Early on, in a masterful long take that would fit inside any of Shyamalan’s films, the mom waves goodbye playfully to her kids as their train starts to chug forward, framed from the children’s POV from inside, she runs along, at first jokingly, before she starts to cry as they pull out of view—this is when Shyamalan’s credit graces the screen, a punctuation mark on this signature shot. The empathy in that moment carries through The Visit and expands in unexpected ways. As with most of his films, a repeat viewing yields new emotional resonances. Like with The Sixth Sense, which on a first go is about Bruce Willis helping Haley Joel Osment, but on a second is about Osment helping Willis, The Visit has a similar dynamic. The psychopathic elderly couple that are revealed not to be the children’s grandparents, and who we discover murdered their own children, are malicious on a first viewing and heartbreakingly tragic on a second. In a filmography full of familial reconciliations—often from beyond the grave (Malcolm and his wife, Hess and his wife, Cleveland and his family)—this mentally ill couple can’t undo their horror and seem bent on repeating it as acts of deranged self-punishment. The film’s saddest shot occurs right after they first introduce themselves to the kids: we briefly glimpse them alone, embracing, shot through murky glass.

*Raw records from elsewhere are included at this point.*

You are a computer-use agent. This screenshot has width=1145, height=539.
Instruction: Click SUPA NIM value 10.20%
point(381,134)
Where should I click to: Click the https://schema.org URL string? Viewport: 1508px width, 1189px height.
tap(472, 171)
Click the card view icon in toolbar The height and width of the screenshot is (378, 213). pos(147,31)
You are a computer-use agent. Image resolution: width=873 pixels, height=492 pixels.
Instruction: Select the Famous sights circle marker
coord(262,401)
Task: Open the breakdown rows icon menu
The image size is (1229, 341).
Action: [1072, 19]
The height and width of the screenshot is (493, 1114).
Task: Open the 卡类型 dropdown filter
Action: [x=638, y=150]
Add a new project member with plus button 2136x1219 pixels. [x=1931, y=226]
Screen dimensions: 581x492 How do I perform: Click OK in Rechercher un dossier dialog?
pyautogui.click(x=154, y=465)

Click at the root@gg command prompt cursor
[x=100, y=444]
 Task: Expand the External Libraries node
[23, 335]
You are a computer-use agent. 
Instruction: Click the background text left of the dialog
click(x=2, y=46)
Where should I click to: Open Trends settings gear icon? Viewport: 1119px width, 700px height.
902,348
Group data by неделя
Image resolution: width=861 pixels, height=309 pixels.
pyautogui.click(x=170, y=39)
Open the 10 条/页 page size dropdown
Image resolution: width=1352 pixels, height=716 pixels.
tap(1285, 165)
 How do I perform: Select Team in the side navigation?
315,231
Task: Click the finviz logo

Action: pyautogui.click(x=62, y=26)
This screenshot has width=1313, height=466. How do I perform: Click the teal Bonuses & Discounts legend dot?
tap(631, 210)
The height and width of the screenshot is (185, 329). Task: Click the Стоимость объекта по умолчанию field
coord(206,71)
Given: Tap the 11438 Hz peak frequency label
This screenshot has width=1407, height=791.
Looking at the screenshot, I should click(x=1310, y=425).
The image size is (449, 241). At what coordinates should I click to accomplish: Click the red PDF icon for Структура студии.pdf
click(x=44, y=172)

The phenomenon of The Sixth Sense and Shyamalan’s “brand” framed the perception of his subsequent movies in a reductive way. Admittedly, this partly stems from his own structural choices, and his perceived egotistical cameo appearances also led some viewers astray. Unfairly boiled down to his twists and the supposed fallibility of his scripts, the real mysteries of M. Night Shyamalan’s work remain mostly unattended to. His mise en scène is rife with clues to deeper meanings largely passed over. It’s in empty chairs in The Village, signals of loss and the inescapable ghosts of the past. It’s in grasped hands, interlocked gazes and embraces. The twisting upside-down eagle-eye shot that tells us what we need to know about Elijah’s relationship to comic books in Unbreakable. The skill with which important details are blocked and revealed in the frame in Signs, the way the camera recedes in pain. Plays of focus in The Lady in the Water. The real estate billboard that reads, “You deserve this!” in The Happening. It’s in the water that courses through his oeuvre. His is a cinema of faith, of reconciliation, and of illusions transcended by love for which the world bends and shifts, seeming to stretch reality past our understanding into the domain of the spiritual.